Chapter2:冥府の果てから-5

 それから半年。『アイドル部隊』候補生のおよそ半分は、章吾の課した課題をクリアできずにここから去っていった。残った隊員の人数は30名を切っている。そして、この過酷な訓練をクリアしたものでさえ、前線で戦う兵士たちに比べれば未熟としか言えない。


「キミたちは厳しい訓練を潜り抜け、国民連邦軍軍人として新たな一歩を踏み出した。諸君らの戦いが、我々人類の明日を左右するであろうことを、忘れないでいてもらいたい」


 卒業訓示には、当時の国民連邦大統領まで現れた。教官役のアクターが、わざとらしい涙を浮かべてインタビューに答えた。
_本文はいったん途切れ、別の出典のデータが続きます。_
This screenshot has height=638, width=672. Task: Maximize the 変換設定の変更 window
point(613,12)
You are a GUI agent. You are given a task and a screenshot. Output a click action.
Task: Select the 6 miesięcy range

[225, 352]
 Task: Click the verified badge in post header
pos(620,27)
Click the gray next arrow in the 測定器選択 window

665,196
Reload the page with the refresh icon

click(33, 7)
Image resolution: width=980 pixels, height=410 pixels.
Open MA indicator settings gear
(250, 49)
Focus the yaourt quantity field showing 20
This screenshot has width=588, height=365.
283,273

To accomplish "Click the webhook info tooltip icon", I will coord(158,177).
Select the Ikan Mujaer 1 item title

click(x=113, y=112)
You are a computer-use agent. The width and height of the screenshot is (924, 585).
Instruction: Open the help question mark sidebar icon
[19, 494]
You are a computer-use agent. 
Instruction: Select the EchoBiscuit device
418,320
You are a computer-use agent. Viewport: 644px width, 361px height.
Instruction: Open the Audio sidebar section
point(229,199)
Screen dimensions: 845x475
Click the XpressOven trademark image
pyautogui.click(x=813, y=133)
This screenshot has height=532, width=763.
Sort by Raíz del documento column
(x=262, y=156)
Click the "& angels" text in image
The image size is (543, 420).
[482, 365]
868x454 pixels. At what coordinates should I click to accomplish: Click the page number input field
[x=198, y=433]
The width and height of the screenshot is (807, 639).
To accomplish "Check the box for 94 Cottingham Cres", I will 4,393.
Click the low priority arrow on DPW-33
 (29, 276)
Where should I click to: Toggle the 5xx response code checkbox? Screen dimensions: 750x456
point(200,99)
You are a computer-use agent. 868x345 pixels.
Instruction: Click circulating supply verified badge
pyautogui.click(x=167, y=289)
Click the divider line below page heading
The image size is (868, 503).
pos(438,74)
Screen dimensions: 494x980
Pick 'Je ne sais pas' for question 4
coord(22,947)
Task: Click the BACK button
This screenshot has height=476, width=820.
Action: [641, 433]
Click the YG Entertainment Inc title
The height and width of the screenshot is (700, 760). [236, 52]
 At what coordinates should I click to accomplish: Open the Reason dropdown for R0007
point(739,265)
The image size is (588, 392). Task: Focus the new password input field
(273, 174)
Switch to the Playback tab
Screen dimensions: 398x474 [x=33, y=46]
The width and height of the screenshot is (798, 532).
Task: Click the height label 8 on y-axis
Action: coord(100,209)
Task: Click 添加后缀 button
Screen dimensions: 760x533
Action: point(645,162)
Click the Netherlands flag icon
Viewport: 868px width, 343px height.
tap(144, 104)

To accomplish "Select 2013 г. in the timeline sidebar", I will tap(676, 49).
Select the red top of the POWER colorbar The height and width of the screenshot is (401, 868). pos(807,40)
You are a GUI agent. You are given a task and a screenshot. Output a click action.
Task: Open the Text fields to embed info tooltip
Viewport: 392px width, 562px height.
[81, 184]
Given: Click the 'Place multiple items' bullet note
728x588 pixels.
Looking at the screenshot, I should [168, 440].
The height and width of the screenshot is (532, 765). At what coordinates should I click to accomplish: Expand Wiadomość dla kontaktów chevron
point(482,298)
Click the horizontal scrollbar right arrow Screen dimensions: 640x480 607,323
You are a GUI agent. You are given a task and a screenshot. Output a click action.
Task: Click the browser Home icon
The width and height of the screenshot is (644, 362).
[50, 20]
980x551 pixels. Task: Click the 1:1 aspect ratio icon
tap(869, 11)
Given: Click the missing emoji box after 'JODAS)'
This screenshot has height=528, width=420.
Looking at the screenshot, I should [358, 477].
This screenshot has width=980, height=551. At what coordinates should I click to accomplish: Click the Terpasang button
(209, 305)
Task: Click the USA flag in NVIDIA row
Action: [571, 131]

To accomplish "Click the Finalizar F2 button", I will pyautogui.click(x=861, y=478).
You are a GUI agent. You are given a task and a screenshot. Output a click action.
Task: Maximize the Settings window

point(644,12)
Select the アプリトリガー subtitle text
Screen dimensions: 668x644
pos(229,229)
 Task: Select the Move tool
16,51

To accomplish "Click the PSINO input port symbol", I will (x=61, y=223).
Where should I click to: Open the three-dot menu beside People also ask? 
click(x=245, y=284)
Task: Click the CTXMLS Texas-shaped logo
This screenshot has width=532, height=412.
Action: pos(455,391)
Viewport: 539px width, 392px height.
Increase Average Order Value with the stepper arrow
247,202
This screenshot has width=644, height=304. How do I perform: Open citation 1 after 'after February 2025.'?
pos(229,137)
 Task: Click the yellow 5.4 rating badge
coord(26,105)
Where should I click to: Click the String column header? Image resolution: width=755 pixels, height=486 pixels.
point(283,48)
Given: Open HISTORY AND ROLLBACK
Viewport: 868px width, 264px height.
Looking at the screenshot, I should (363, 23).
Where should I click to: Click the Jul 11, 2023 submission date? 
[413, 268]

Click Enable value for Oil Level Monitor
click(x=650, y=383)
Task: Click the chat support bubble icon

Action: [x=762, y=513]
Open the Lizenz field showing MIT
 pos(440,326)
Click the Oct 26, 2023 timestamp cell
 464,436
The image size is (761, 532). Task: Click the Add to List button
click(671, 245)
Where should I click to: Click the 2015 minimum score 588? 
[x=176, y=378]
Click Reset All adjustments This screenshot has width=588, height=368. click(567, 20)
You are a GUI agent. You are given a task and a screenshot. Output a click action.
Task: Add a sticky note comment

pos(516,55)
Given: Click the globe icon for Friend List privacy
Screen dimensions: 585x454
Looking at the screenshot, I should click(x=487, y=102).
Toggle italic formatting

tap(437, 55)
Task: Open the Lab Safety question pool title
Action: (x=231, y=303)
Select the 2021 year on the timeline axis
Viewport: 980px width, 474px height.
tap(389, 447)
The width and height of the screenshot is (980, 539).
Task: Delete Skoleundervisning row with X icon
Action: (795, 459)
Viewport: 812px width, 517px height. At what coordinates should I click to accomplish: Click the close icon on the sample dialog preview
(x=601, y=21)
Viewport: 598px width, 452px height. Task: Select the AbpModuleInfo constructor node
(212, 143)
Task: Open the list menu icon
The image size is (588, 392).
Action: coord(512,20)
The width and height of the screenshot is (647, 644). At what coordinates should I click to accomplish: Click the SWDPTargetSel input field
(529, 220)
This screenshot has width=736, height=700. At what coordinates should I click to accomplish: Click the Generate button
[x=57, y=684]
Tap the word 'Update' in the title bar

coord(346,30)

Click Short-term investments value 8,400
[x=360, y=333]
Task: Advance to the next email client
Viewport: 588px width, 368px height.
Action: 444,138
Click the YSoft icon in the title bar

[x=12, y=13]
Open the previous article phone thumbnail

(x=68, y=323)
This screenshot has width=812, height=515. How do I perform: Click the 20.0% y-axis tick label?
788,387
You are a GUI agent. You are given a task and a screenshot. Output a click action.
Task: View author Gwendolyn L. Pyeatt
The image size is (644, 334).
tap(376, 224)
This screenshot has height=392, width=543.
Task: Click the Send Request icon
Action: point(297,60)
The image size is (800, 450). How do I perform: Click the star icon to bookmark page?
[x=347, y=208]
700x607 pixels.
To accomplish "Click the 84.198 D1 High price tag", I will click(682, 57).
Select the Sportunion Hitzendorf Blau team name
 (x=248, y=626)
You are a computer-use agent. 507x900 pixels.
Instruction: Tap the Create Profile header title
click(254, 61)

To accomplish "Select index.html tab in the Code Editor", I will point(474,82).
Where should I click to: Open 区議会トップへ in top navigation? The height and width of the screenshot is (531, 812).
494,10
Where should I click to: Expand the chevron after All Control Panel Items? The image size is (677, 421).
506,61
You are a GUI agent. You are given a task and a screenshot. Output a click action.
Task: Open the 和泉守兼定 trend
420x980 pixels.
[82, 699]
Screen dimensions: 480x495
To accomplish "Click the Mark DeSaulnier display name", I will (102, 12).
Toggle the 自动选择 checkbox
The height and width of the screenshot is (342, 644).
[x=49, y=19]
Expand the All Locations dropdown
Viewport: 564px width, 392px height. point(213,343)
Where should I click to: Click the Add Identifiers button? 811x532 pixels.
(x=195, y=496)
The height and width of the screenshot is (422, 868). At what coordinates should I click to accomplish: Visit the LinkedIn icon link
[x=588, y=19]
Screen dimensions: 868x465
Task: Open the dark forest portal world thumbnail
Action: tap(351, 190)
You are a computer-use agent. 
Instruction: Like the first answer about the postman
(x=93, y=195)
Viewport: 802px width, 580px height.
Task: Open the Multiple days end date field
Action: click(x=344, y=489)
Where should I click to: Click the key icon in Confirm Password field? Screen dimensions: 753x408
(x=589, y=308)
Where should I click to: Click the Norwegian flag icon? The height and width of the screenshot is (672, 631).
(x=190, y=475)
彼にはこれから輝かしいキャリアが待っていることだろう。章吾は裏から、その光景をぼんやりと見つめていた。茶番だ。


「少佐。手配していた機体は、滞りなくこちらに届けられるそうです。せめて新型が、彼女たちの命を救ってくれればいいのですがね……」

「いかに優れた機体でも、それを操るのは人間だ。あいつらに教えられることは全て教えた。この先生き残れるかは……あいつらの実力次第だ」


 章吾は数年来、禁じていた煙草をふかしながらジョッシュの言葉に答えた。薬物や酒、ニコチンに頼る惰弱な精神が、人間を死地へと誘う。それが章吾の持論だったが、しかしこの段に至ってはもはやそれがなければやっていられなかった。少女たちの戦線投入を急がせる上層部を押し止めるので精いっぱいだった。上は彼女たちのことを広告塔、もっと言えば肉の壁として運用することを期待していた。殺した相手が年端もいかない少女だと知れば、敵が傷ついてくれるとでも思っているのだろうか?


「半年間ご苦労だった。傷の具合はどうだね、東雲少佐?」

「……おかげさまで、ギプスなしでも歩けるようになりました。しかし、表にいなくてよろしいのですか? まだ訓示は終わっていないでしょう、ヘイゼル大佐」


 章吾は怒気を孕んだ声をヘイゼル=クルーガーに対して投げかけた。彼は突き上げを行っている上層部の一員であり、部隊の壊滅を誰より望んでいた。


「彼女たちにかけられた金額は、そう安くはない。早々に戦線に投入したいのだ」

「ガキどもを? 冗談でしょう、帝国軍の攻撃は日に日に激しくなってきている。このど田舎、スノーフォールにおいてさえそれが聞こえてくるんです。ど素人に毛が生えた程度のあいつらを、前線に投入しているような余裕はないはずだ!」


 上層部の予想より戦争は激化していた。帝国軍は次々と新兵器を投入し、地上攻略作戦を進行させている。連邦側も宇宙に兵員を移すことに成功したため、質量兵器による一方的な虐殺がなくなったのがせめてもの救いだ。それでも、圧倒されていることに変わりはない。いま必要なのは十分な火力と兵員であり、慰問などではない。


「その通り、戦争は激しさを増している。私はね、東雲少佐。かけた金にはリターンがなければならないと思っているのだよ。それがどれだけ小さなものであったとしてもだ。彼女たちの憎悪が、戦争に使えると判断した。それだけだ、東雲少佐」


 ヘイゼルは感情を込めずに、淡々といった。元々この男のことが好きになれなかった昭吾だが、その時初めて、この男のことが嫌いだと思った。この男の目には、人間は映っていない。人の形をした金の塊が映っている。効率性と言ってもいいかもしれない。人の生死は、この男にとってただの数字に過ぎない。看過できない損害であったとしても、悲しむべき悲劇では決してありえないのだろう。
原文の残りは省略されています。